# :-X New fucking song!



## The Cack (Dec 12, 2011)

We recorded it at the Kroger in Athens, GA.
Don't Get Cynical.



Send cash for some swill: http://youllhavetowalk.wordpress.com/virtual-busking-experience/


----------



## bryanpaul (Dec 12, 2011)

y'alls are the shit!


----------



## baconrind (Dec 13, 2011)

Is that a Waffle House uniform?


----------



## Cardboard (Dec 13, 2011)

I dont know if the sliding door was meant as some sort of percussion or what, but for future reference:
1. They all have a little switch at the top somewhere, usually at the far edge (where the door stops sliding), which will turn the motors off.
2. They can also (when open, easiest when they are off) be pushed open like a regular door. it might take a little force, but its not gonna break.


----------



## The Cack (Dec 13, 2011)

baconrind said:


> Is that a Waffle House uniform?


 
Yes it is. We both got shitty jobs (well, I just quit mine...). Come to the one in Watkinsville, GA--she's working there!


----------



## baconrind (Dec 13, 2011)

Waffle House Ninjas! I pretty much spend my summers traveling to Waffle Houses anyway so maybe I will.


----------



## The Cack (Dec 13, 2011)

Cardboard said:


> I dont know if the sliding door was meant as some sort of percussion or what, but for future reference:
> 1. They all have a little switch at the top somewhere, usually at the far edge (where the door stops sliding), which will turn the motors off.
> 2. They can also (when open, easiest when they are off) be pushed open like a regular door. it might take a little force, but its not gonna break.


 

In retrospect the door seems to work as a shitty wah-wah pedal/filter. We got booted, but apparently only because we were filming. Something about the advertisers. Other than that, we were allowed to play a bunch of takes (the yogurt section didn't make the cut, nor competing with the Salvation Army ringer...)


----------



## The Cack (Dec 13, 2011)

which gives me idea about leading a marching band or something through Fred Meyer's one of these days...


----------

**AVAILABLE RECORDS**
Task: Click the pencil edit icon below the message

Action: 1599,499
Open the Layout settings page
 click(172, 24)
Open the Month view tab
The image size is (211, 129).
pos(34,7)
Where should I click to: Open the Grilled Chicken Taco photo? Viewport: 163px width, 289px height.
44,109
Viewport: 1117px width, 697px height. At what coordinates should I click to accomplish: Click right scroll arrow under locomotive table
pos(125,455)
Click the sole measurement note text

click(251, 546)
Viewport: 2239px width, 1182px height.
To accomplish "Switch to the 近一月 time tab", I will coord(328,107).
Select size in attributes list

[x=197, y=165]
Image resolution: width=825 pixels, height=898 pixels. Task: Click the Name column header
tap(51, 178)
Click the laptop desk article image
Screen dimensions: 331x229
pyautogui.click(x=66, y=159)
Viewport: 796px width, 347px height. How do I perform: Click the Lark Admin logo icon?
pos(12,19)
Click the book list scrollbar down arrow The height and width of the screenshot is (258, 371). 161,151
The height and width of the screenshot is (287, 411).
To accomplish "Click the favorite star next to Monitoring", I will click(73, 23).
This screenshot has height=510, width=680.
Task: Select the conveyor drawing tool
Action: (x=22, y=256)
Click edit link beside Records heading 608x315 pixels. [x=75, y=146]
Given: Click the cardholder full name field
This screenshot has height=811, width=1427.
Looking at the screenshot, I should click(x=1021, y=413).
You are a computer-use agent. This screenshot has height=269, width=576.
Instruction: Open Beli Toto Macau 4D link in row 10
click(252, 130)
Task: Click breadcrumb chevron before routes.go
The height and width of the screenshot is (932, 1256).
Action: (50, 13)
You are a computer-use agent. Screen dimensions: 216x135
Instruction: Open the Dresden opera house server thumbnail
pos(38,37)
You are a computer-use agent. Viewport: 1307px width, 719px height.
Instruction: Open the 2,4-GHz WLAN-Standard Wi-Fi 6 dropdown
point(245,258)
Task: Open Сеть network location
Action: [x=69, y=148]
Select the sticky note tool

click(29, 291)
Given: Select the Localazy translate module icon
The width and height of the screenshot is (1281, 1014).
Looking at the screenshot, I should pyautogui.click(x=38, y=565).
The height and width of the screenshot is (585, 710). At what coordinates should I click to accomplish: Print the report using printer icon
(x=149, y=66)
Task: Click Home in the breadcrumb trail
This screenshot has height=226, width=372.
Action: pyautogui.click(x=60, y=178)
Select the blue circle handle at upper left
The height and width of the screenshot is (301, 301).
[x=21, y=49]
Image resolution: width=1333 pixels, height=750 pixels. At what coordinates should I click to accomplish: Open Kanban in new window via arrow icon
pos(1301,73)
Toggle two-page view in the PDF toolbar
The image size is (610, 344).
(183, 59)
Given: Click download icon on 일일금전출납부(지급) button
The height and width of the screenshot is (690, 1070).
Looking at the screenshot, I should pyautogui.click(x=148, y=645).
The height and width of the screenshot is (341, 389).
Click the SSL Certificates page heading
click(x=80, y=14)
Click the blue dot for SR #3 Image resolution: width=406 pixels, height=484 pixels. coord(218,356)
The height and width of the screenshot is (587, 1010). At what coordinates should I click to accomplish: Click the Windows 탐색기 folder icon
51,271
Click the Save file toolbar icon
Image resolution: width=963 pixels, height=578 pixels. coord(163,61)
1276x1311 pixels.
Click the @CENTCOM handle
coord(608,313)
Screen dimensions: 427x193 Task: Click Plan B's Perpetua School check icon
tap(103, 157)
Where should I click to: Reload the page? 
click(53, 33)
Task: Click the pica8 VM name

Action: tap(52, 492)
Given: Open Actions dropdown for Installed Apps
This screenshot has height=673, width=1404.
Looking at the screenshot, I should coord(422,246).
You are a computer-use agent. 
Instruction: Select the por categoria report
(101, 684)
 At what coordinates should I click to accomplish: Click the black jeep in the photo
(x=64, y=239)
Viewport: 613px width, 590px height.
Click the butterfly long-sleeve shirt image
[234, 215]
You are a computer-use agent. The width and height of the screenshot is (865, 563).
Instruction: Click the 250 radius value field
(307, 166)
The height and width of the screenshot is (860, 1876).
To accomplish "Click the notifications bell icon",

**TASKS**
1. Answer these questions on the forum thread:
(a) Where was the new song recorded?
(b) According to The Cack, why did they get booted?
(c) In which town is the Waffle House that The Cack invites readers to visit?
2. From the records, extract the lines from the one containing "Open the Month view tab" up to and including the one containing "[x=197, y=165]".

**EXERCISE RESPONSES**
1.
(a) At the Kroger in Athens, GA.
(b) Apparently only because they were filming.
(c) Watkinsville, GA.

2.
Open the Month view tab
The image size is (211, 129).
pos(34,7)
Where should I click to: Open the Grilled Chicken Taco photo? Viewport: 163px width, 289px height.
44,109
Viewport: 1117px width, 697px height. At what coordinates should I click to accomplish: Click right scroll arrow under locomotive table
pos(125,455)
Click the sole measurement note text

click(251, 546)
Viewport: 2239px width, 1182px height.
To accomplish "Switch to the 近一月 time tab", I will coord(328,107).
Select size in attributes list

[x=197, y=165]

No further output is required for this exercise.